Würde ein Mod diesen Thread bitte in das Windows Unterforum verschieben, danke.


----------



## Denis10 (28. Dezember 2008)

thersa am 28.12.2008 00:21 schrieb:
			
		

> Hi!!!
> Ich habe heute auf meinem Computer Windows 2000 neuinstalliert und direkt alle Treiber von der unten angegebenen page sowie das Service pack 4 installiert.
> Funktioniert soweit auch alles gut nur die USB Anschlüsse nicht, da keine Geräte die angeschlossen werden, direkt erkannt werden bzw überhaupt erkannt werden.
> Wenn ich den PC neustarte und vorher die USB Tastatur in den USB Anschluss einstecke erkennt er sie nach dem Neustart auch und sie funktioniert auch, bei USB Sticks etc. funktioniert dies allerdings nicht.
> ...



Ich weiss nicht, ob Windows 2000 USB Sticks automatisch erkennt. Zumindest unter Windows 98 musste man einen Treiber des jeweiligen USB Stick Herstellers mitinstallieren, damit das Gerät funktionierte. Wurde dem USB Stick ein Treiber beigelegt? Sonst schau mal unter google nach, ob dazu einer existiert.


----------



## thersa (28. Dezember 2008)

jap ok werd ich mal gucken, aber zumindestens die Tastatur müsste er doch direkt erkennen oder zumindestens nach den Treibern für das Gerät fragen und es als "unbekannt" erkennen oder nicht?

edit:
also ich finde keine Treiber zu dem Stick da ich erst garnicht den Produktnamen oder die Artikelnummer herausfinden kann, ich weiß noch nicht mal die Firma ^^

Auf dem Vista Pc steht er bei Hardware nur unter "USB DRIVE USB DEVICE"


----------



## fiumpf (28. Dezember 2008)

Du hast diesen Barebone, oder?
http://www.zdnet.de/enterprise/client/0,39024539,10002147,00.htm


----------



## thersa (28. Dezember 2008)

jap genau


----------



## fiumpf (28. Dezember 2008)

thersa am 28.12.2008 16:11 schrieb:
			
		

> jap genau


Laut dem Datenblatt waren 3 Treiber-CDs dabei.

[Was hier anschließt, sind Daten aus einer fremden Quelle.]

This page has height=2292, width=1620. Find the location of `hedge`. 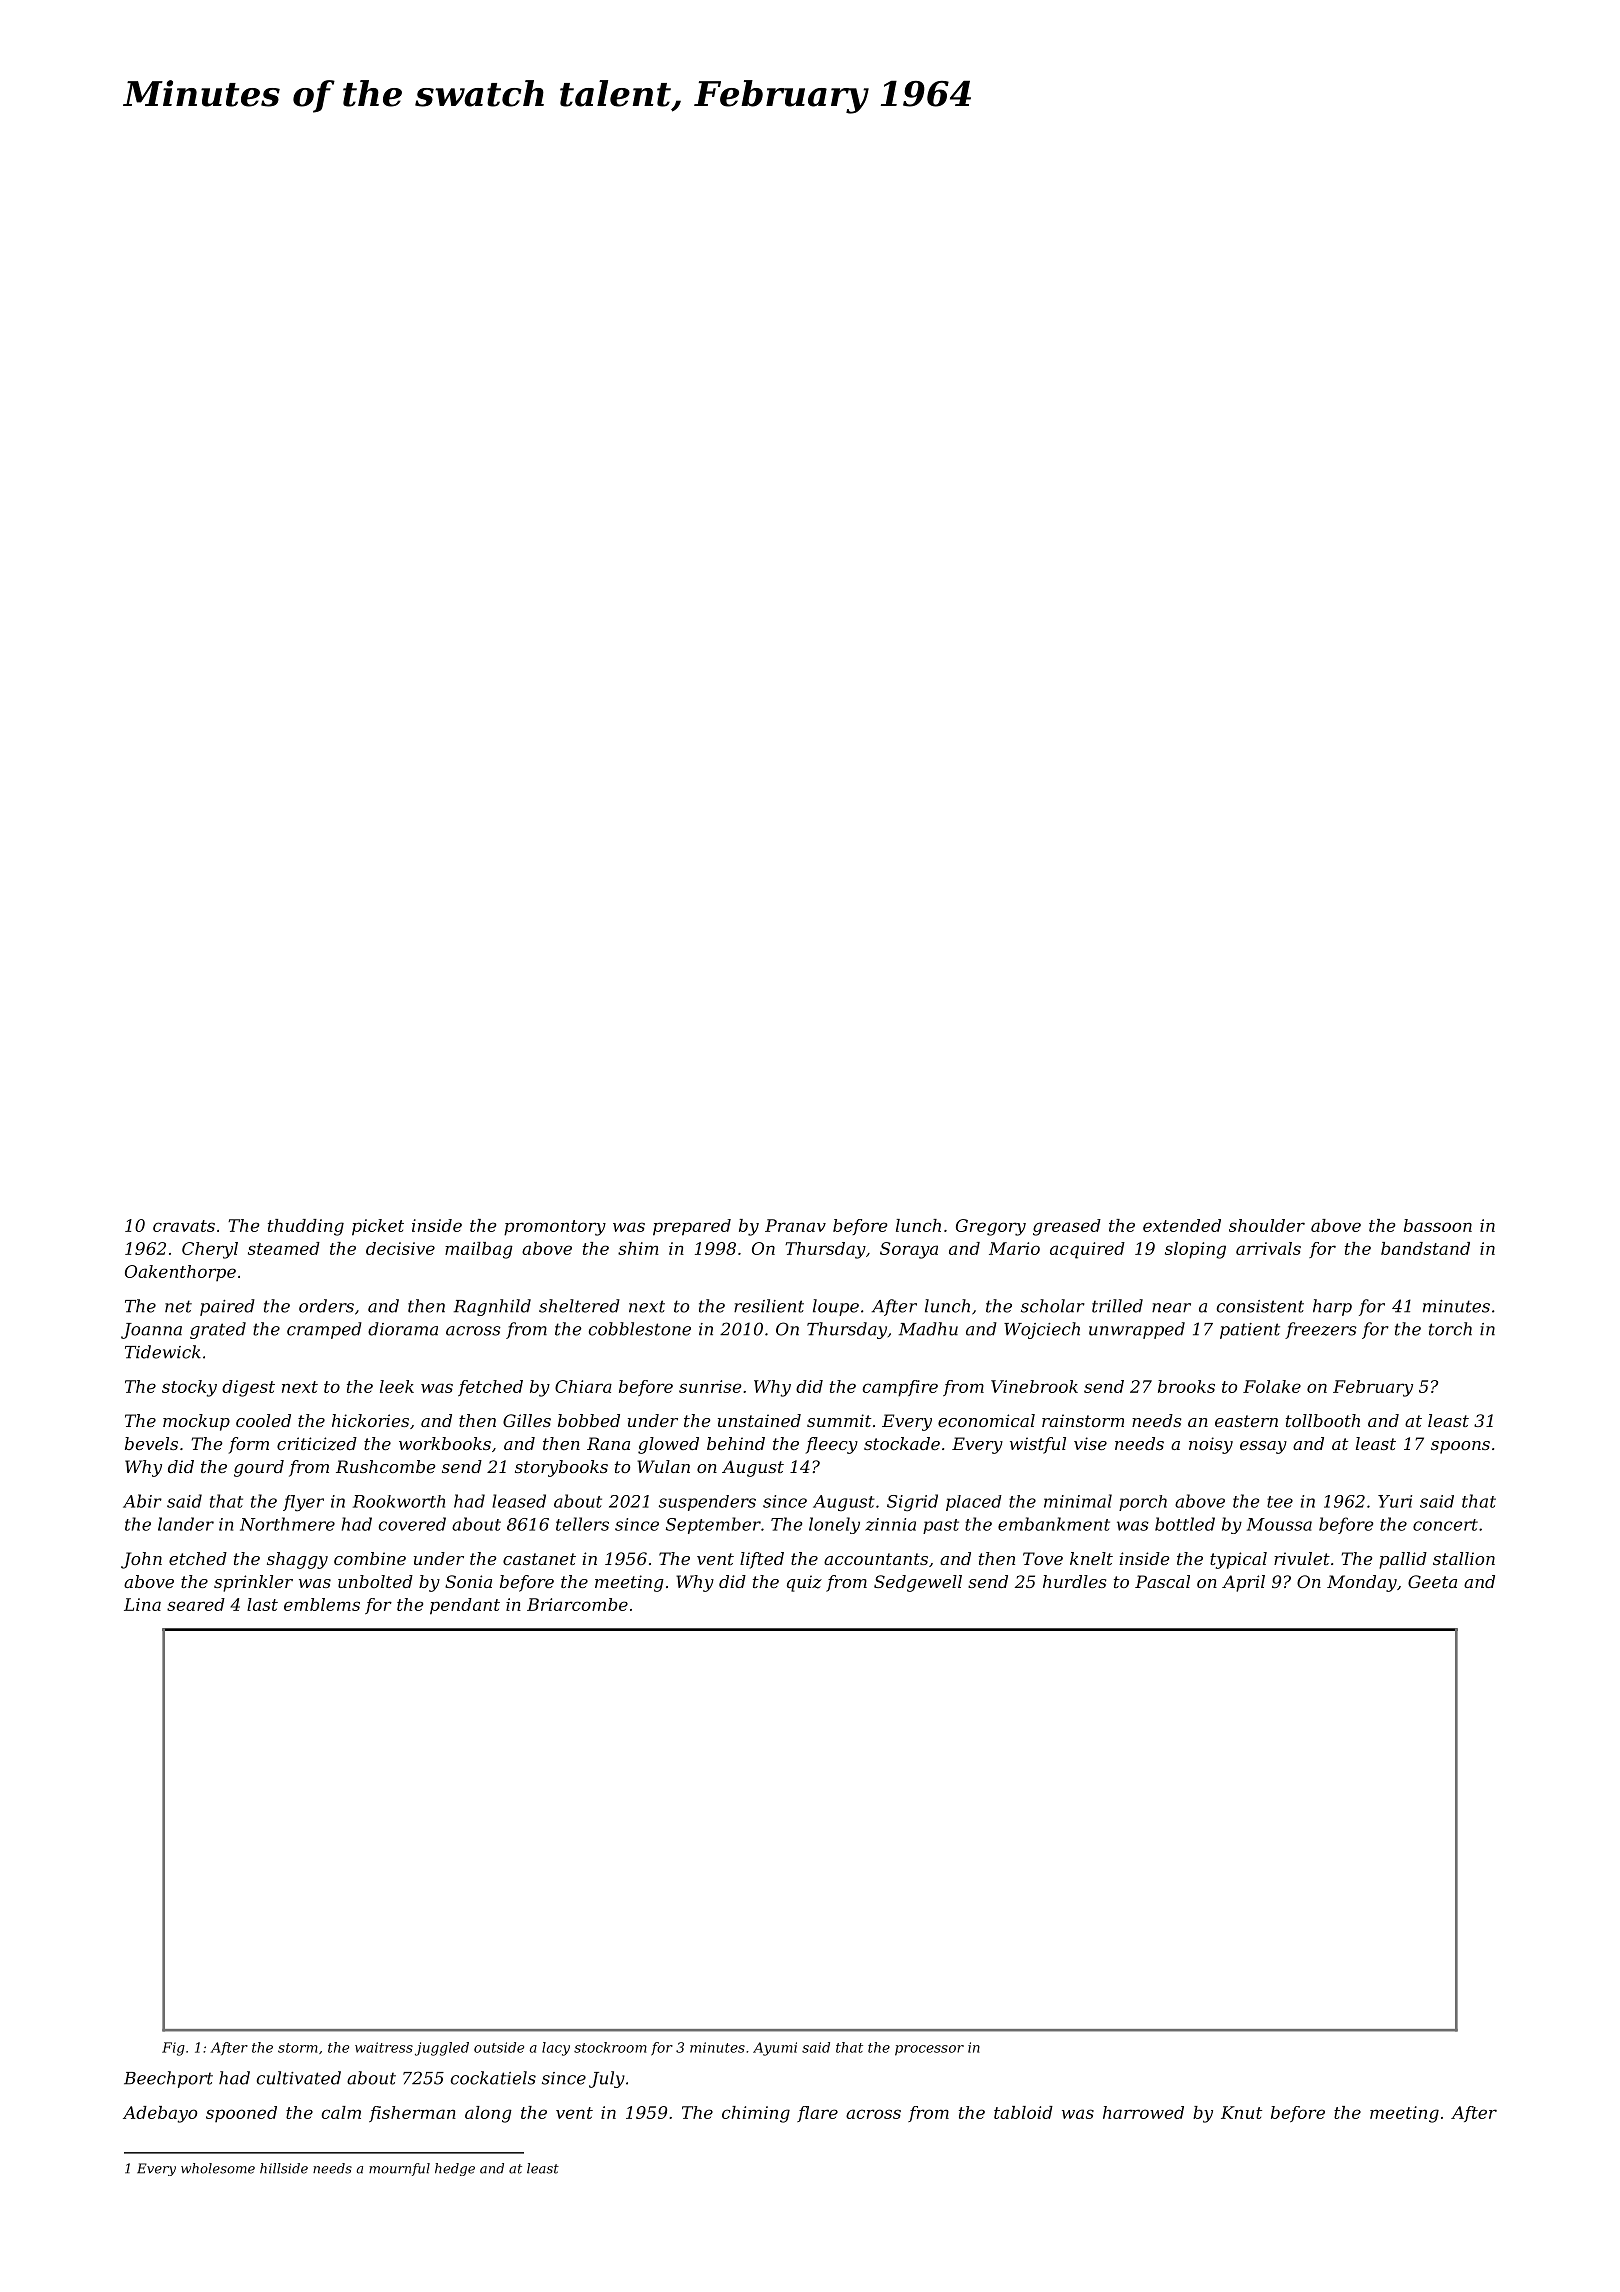

hedge is located at coordinates (455, 2169).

Hast du die noch?


----------



## thersa (28. Dezember 2008)

ne ne habe nur den PC, da ich ihn mal von der Firma geschenkt bekommen habe


----------



## fiumpf (28. Dezember 2008)

thersa am 28.12.2008 16:14 schrieb:
			
		

> ne ne habe nur den PC, da ich ihn mal von der Firma geschenkt bekommen habe


Ok, so wie es aussieht fehlen eben genau diese USB-Treiber. Geb mal unter Start -> Ausführen -> devmgmt.msc ein. Sind da irgendwo gelbe Ausrufezeichen?


----------



## thersa (28. Dezember 2008)

ne im Gerätemanager sind keine Ausrufezeichen


----------



## thersa (28. Dezember 2008)

Habe es jetzt hinbekommen, habe einfach automatische updates aktiviert und alle updates geladen, waren wohl noch nicht alle beim service pack 4 dabei gewesen, trotzdem vielen Dank!


----------



## fiumpf (28. Dezember 2008)

thersa am 28.12.2008 17:22 schrieb:
			
		

> Habe es jetzt hinbekommen, habe einfach automatische updates aktiviert und alle updates geladen, waren wohl noch nicht alle beim service pack 4 dabei gewesen, trotzdem vielen Dank!


Ein gutes Beispiel dafür sein Windows immer aktuell zu halten.


----------